Above: What’s so weird about a flat cartoon dog who raps?

Image Credit: Sony

Gran Turismo

PlayStation release date: May 12, 1998

What it was: Gran Turismo was a realistic racing game.

Why it was important for PlayStation: While other racing games were cartoony or arcadey, Gran Turismo tried to emulate the real thing. It featured actual cars and tracks, and it was the system’s best-selling game. It quickly became one of Sony’s most important franchises.

Metal Gear Solid

PlayStation release date: Oct. 21, 1998

What it was: Metal Gear Solid was a 3D action game that focused on stealth. Players took control of Solid Snake, a man on a mission to stop terrorists from launching a nuclear attack.

Why it was important for PlayStation: Metal Gear Solid might be the original PlayStation’s most critically acclaimed game.
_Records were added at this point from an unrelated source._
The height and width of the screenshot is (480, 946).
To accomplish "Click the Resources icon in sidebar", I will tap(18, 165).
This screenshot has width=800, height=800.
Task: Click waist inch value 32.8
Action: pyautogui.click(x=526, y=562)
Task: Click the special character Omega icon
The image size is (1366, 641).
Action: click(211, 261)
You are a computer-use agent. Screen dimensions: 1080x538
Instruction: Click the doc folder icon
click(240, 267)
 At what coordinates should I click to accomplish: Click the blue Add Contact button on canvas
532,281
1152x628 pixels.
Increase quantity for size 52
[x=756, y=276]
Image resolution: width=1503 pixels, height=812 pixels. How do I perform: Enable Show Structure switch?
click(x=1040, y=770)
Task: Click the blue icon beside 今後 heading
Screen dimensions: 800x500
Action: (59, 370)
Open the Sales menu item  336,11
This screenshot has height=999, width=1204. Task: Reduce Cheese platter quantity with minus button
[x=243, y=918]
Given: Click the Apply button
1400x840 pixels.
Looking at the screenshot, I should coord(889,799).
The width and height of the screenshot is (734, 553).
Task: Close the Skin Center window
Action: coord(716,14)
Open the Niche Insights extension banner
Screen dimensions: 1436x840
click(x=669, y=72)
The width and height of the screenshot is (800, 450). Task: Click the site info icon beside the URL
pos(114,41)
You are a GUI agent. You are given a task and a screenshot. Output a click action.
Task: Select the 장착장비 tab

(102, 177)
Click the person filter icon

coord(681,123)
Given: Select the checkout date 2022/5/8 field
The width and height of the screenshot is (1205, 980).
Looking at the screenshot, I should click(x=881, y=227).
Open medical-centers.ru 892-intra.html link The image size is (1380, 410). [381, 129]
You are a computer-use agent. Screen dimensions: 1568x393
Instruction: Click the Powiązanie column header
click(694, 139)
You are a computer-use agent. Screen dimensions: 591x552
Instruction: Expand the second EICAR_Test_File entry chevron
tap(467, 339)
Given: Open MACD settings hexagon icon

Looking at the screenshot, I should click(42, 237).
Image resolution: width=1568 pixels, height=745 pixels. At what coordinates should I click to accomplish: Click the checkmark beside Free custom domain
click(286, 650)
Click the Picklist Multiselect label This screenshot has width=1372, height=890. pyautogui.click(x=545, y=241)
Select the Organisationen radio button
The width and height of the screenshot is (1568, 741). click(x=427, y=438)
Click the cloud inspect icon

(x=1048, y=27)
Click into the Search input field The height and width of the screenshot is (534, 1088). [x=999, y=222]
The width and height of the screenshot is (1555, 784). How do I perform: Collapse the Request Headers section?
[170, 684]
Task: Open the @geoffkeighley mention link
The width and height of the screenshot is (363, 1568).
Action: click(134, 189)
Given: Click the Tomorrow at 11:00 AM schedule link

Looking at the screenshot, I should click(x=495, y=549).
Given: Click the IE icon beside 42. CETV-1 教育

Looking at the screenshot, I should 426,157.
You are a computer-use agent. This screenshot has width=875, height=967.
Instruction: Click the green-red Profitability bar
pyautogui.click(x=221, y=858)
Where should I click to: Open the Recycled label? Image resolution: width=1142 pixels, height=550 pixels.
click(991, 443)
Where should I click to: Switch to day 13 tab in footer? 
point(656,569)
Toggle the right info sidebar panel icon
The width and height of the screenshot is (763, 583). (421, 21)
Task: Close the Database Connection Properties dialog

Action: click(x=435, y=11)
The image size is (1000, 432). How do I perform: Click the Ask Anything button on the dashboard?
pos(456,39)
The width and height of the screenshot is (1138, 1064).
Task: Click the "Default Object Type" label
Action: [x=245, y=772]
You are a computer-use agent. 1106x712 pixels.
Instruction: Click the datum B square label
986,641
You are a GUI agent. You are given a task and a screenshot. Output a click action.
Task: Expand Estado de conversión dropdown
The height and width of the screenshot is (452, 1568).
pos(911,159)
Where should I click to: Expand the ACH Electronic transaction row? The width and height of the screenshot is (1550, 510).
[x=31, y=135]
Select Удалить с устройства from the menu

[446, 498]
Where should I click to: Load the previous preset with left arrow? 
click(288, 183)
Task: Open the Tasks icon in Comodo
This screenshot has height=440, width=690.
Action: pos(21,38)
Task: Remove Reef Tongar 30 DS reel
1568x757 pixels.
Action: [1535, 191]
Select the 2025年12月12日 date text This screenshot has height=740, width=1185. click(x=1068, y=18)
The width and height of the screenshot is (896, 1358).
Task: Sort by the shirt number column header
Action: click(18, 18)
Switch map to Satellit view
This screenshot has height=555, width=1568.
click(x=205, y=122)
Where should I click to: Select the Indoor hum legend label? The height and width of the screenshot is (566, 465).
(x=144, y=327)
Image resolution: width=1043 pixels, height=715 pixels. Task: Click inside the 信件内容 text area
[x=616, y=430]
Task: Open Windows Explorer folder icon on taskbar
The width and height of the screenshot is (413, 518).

It featured a gripping, intriguing story (with every line from a voice actor) and memorable characters, and its stealth-based gameplay was a refreshing change from the faster-paced action of other games.

It also gave the PlayStation a hit that could counter Nintendo’s The Legend of Zelda: Ocarina of Time, which came out just a month later.

Psycho Mantis

Above: How did he know that?!

Tony Hawk’s Pro Skater

PlayStation release date: Aug. 31, 1999

What it was: This was a skating game that focused on over-the-top trick and grinding combos. It starred famous boarders from the day, including the game’s namesake, Tony Hawk.

Why it was important for PlayStation: Tony Hawk would later see release on the Nintendo 64 and Dreamcast, but most people still associate the game (and even the series) with the original PlayStation. Tony Hawk’s Pro Skater was a perfect bookend for the PlayStation’s dominance of the late ’90s. It was cool, hip, and incredibly popular, just like the system itself. The success of this game would result in over a dozen sequels and spin-offs.